> _PROBLEM DESCRIPTION_: Would you print every entry below exactly as written, omitting the images?

> _EXERCISE INPUT_:

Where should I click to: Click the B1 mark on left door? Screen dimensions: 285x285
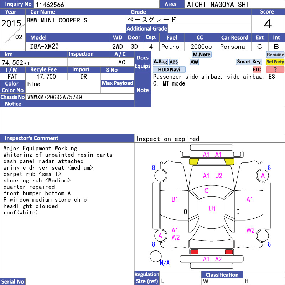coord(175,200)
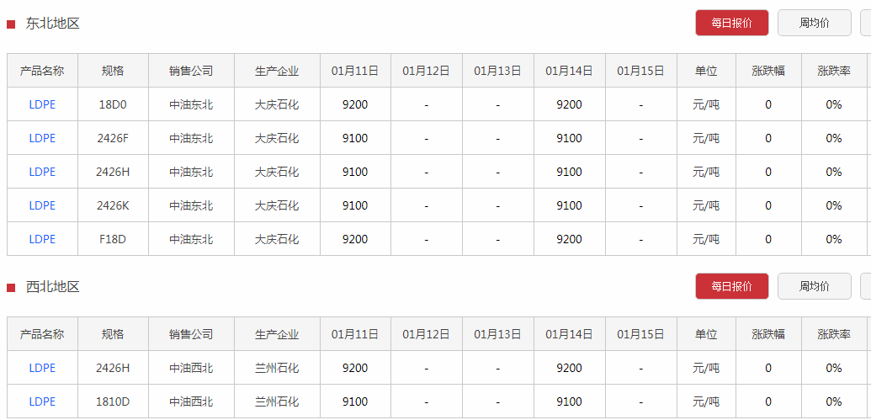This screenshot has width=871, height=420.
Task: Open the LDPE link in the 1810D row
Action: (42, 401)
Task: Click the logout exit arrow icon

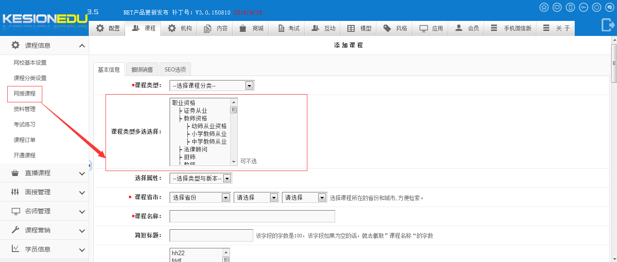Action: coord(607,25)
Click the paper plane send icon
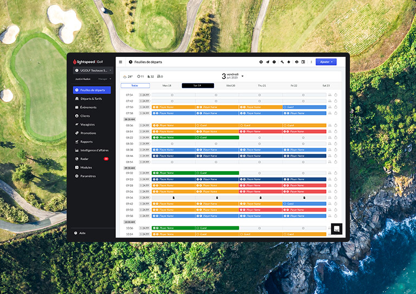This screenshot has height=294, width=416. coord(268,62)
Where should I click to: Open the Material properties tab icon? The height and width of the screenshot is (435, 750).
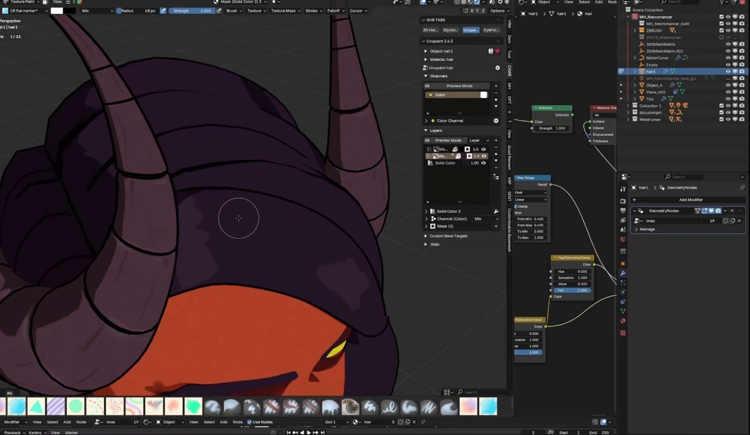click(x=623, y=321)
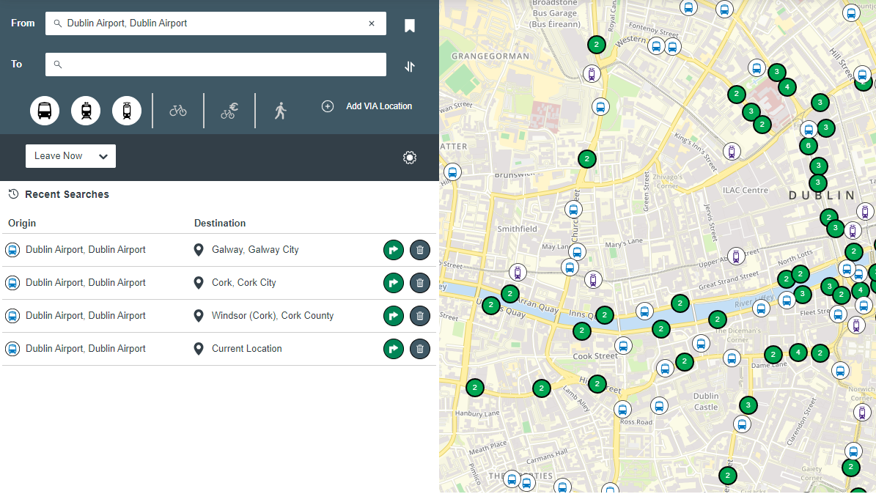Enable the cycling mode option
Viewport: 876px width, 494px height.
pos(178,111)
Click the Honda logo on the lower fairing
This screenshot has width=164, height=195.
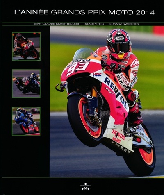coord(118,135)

> _ANSWER BOX_:
Where should I click to: Click the B1 mark on left door? Screen dimensions: 285x285
coord(175,200)
This screenshot has width=871, height=420.
Task: Open the LDPE link in the 1810D row
Action: (42, 401)
Task: Click the logout exit arrow icon

Action: coord(607,25)
Click the paper plane send icon
This screenshot has height=294, width=416. coord(268,62)
Where should I click to: Open the Material properties tab icon? The height and width of the screenshot is (435, 750).
click(x=623, y=321)
Enable the cycling mode option
Viewport: 876px width, 494px height.
pos(178,111)
Click the Honda logo on the lower fairing
This screenshot has width=164, height=195.
coord(118,135)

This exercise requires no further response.